A number of subject specific terms are useful in order to discuss concisely frc structure and behaviour. The term frc itself can refer to either fibre-reinforced cement or fibre-reinforced concrete. There are a number of distinctions between the two. The first normally refers to thin-sheet material produced with high cement content (often 1:1 by weight with fine aggregate but occasionally just cement) and no coarse aggregate. The fibre content is relatively high (up to 5% by volume) and the fibres are intended to provide primary reinforcement, i.e. to provide increased bending strength, tensile strength and/or toughness. It will be referred to as primary frc. The second refers to concrete with cement plus fine and coarse aggregate, to which relatively small amounts of fibre (<1% by volume) are added as secondary reinforcement to help control shrinkage cracking or provide post-failure integrity for safety reasons (i.e., to prevent spalling after accidental overload). It will be referred to as secondary frc. There is some overlap between the two classes. Many authors use the two `frc’ terms interchangeably and in many contexts, the difference is unimportant, but where it is relevant it has been explicitly made clear.

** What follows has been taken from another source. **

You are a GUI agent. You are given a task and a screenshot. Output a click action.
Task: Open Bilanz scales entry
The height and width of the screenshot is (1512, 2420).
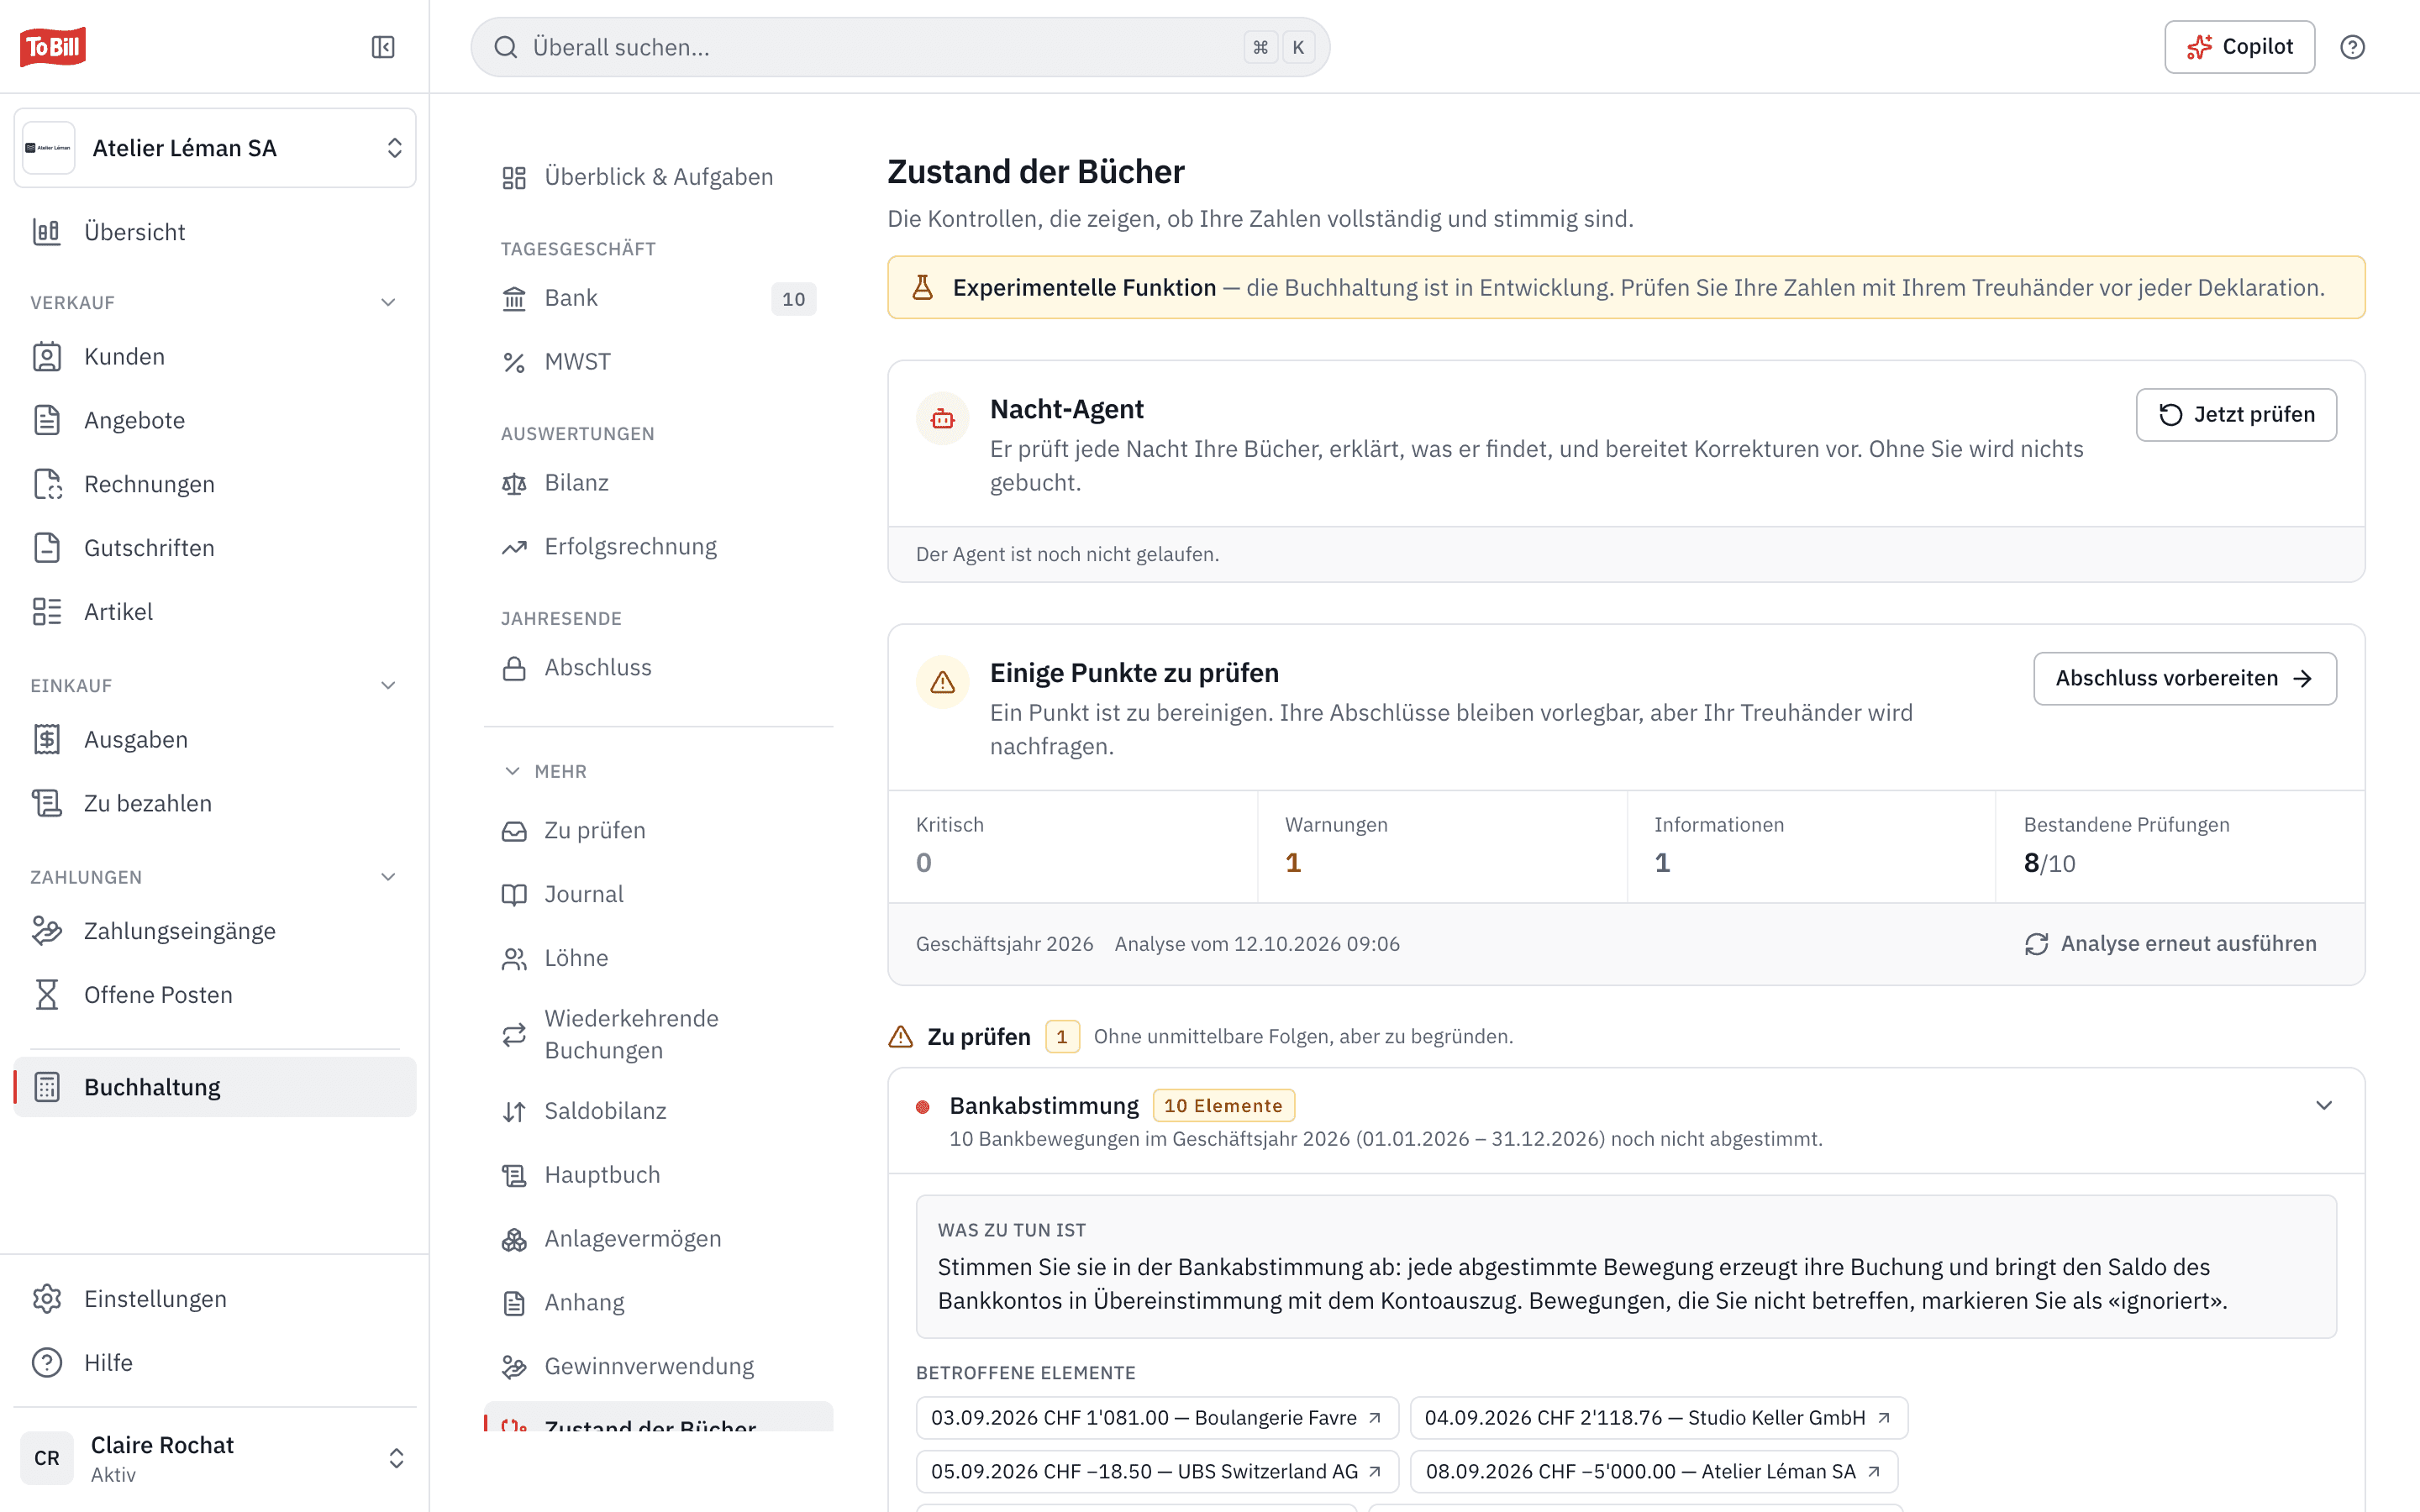[x=659, y=483]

As mentioned above, the unit reinforcement element in most frc other than steel-frc is a bundled group of filaments with space between them, which may or may not be filled with hydration product depending on the age of the composite and the nature of the matrix. Such a group of filaments is referred to as a `strand’. A group of strands is referred to as a `tow’ or a `roving’. A strand may be natural, as in sisal or coir-frc where the strand is a naturally occurring bundle of cellulose fibres containing both inter-filamental space and lumen pores, or artificial as in glass fibres, where strands of up to 200 filaments are grouped together during fibre manufacturing and held together by a soluble or partially soluble coating known as a `size’ (often derived from organics such as polyhydroxy-phenol). This size may also have an effect on the hydration at the interface and is normally designed to improve durability. Occasionally, frc is made with more than one type of fibre, e.g. glass and polypropylene. Such frc is referred to as hybrid-frc.
The amount of fibre in a given frc is normally expressed as fibre volume fraction Vf , defined as the volume of fibres divided by the volume of composite, and varies between about 0.1% and 10%. The limiting factor on Vf is generally its adverse effect on fresh concrete workability and/or compaction. Some analyses also require reference to matrix volume fraction Vm, which is 1 ÿ Vf .
As with ordinary concrete, most frc is made with matrices based on Portland cement (PC), i.e. that based on 3CaO.SiO2 (alite) and 2CaO.SiO2 (belite) as the main hydrating compounds. However, the use of pozzolanic additives and non- Portland cements is widespread, especially as the use of such matrices may confer durability benefits. A matrix made from PC with additions of additives such as metakaolin, condensed silica fume, pfa or ggbs is referred to as a modified matrix. A matrix based on a different chemistry, such as high-alumina cement or calcium sulpho-aluminate cement is referred to as a non-Portland (nP) matrix. There is some overlap between the modified and nP matrices, particularly in the addition of calcium sulpho-aluminates such as synthetic ye’elemite (4CaO.3Al2O3.SO3) to PC. Although an additive such as this would normally suggest that the matrix be referred to as modified, the additive radically alters the hydration behaviour and hydrated phase assemblage such that it should really be considered as nP.